Now that XYZ Corp has determined the points of the user journey most critical to overall user happiness, the team can begin looking at building SLOs. However, there are some important things to know before diving in.
Small to large, if you can only do the 20%, the 20% matters. You don’t need 100 SLOs, or a number of SREs to match Google or Netflix. Start with 2-3 SLOs, iterate, and work your way up. The Twitter SRE team was able to start small with it’s SLO adoption, evangelizing SLO usefulness and implementing SLOs slowly at first to demonstrate success. This team-led growth is an important aspect of the cultural changes required for SLO adoption.
In 2005, a major explosion at BP’s refinery in Texas City killed 15 people and injured 180 others.
The vice president publicly blamed their staff, stating that “if [our people] followed the start-up procedures, we wouldn’t have had this accident.” However, when analyses found the explosion to be “years in the making” due to substandard equipment and inadequate safety procedures, the blame was then placed on management officials for choosing to operate under flawed conditions. The safety conditions did not improve after this incident, and more incidents occurred after the initial explosion, resulting in over $100 million in fines, dozens of lawsuits, and payouts to victims of up to $1.6 billion. A decade later, fires continue to ravage refineries on a weekly basis and data shows that at least 58 people have died in U.S. refineries since 2005.
What does this story tell us about the nature of blame? For one, it highlights our tendency as a species to focus on human fallibility as the reason for failure. This is a common theme prevalent across industries, particularly in aviation safety and healthcare. In fact, the U.S. National Transportation Safety Board lists “people” as the probable cause in 96% of accidents.
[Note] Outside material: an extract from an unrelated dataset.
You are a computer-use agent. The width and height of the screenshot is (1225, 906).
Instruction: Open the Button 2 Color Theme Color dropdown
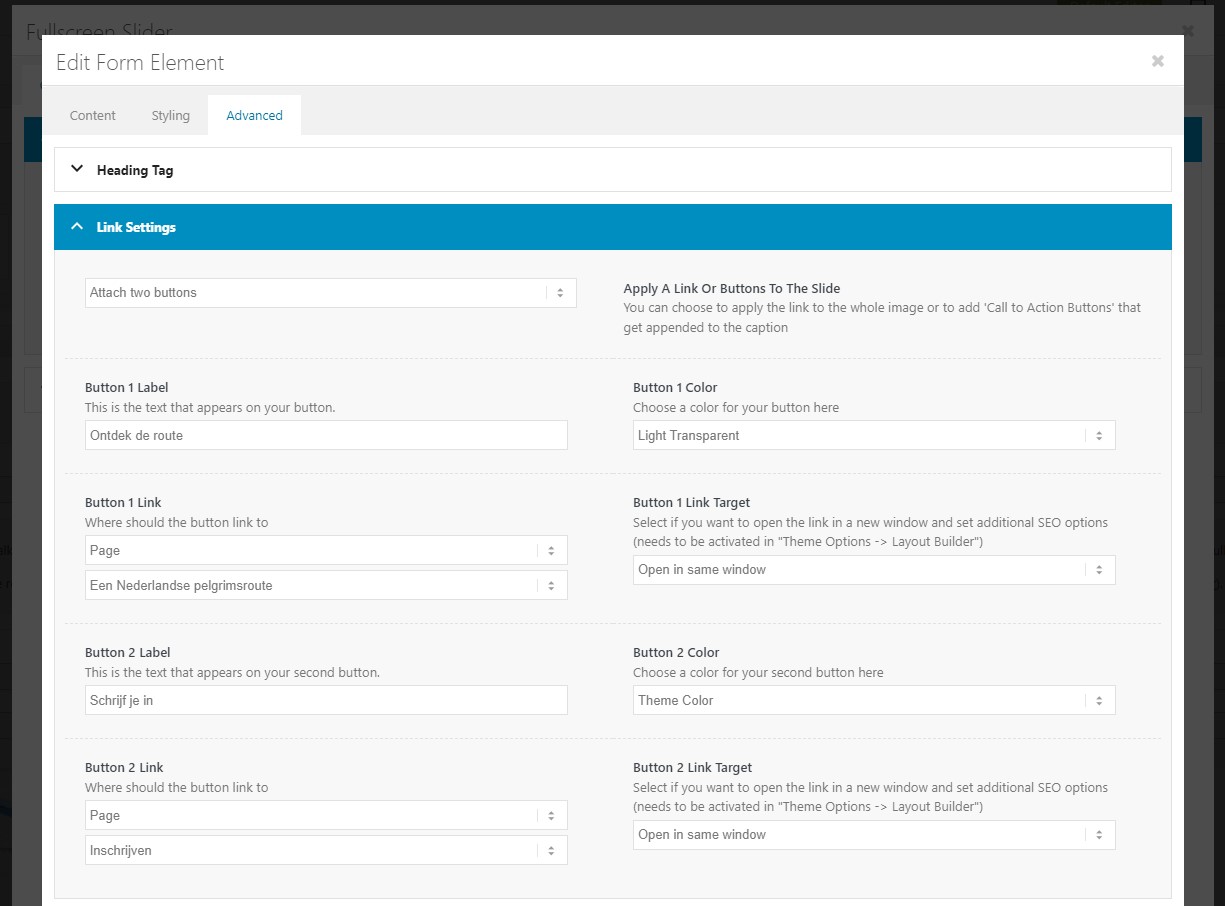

Psychologists term this the Fundamental Attribution Error — the belief that individuals, not situations, cause error. For example, if an incident takes a site down and we discover during the post-mortem that the engineer in charge could have prevented the incident, we tend to judge the engineer as sloppy or neglectful instead of considering other situational factors that could have contributed to the crash (such as an understaffed team or a lack of standardization of development practices).
While it is a deeply unsettling thought, it also speaks to a wider culture of blame. We need to overcome this in order to successfully adopt SLOs and keep them operational.
Failure will happen, incidents will occur, and SLOs will be breached. These things may be difficult to face, but part of adopting SRE is to acknowledge that they are the norm. Systems are made by humans, and humans are imperfect. What’s important is learning from these failures and celebrating the opportunity to grow.
Fear is an innovation killer, but failure is an innovation inspiration. Creating safety and trust within your organization is key to fully realizing and unleashing your team’s potential. Work together to make your SLO adoption process better. This will take time, and all hands on deck. Speaking of all hands on deck, let’s talk about the stakeholders you’ll need for implementation.
Organizations comprise people with competing priorities. Operations doesn’t want to push features if that means the pager buzzing all weekend. Developers don’t want to halt releases because operations say so. Sales and marketing want new features to sell and promote. So, how can you prioritize all these needs? SLOs can help with this, too.
SLOs can help three core stakeholders in the following ways:
With SLOs as a unifying tool, organizations can make decisions that take all needs into account. It’s important to identify all the key stakeholders for SLOs early in this process.
SLOs can generally start at the grassroots level. However, it requires a lot of orchestration between a number of different teams for long-term operationalization. This requires buy-in from people at all levels and within all teams to make SLOs successful within an organization.
Initiatives like SLOs can initially be difficult to get buy-in for, just as any investment in a new process may be hard to justify in context of long to-do lists and urgent priorities such as new product delivery. In order to get engineering leadership on board, you’ll need to communicate the business impact of SLOs and use empathy to overcome objections and resistance. Three of the biggest incentives to adopting SLOs are:
Once you’ve outlined some of the most important business impacts of SLOs, it’s important to frame an argument to support this. SLOs can be difficult to implement, and results are not immediate. You’ll need to anticipate the resistance leadership might feel and combat it with emotional and logical appeals.
What this will come down to is company priorities. C-level executives and leadership might not see the link between business performance and reliability, as often, incentives are aligned toward new product innovation. Therefore, it may be difficult to convince them that SLOs should be a company-level priority.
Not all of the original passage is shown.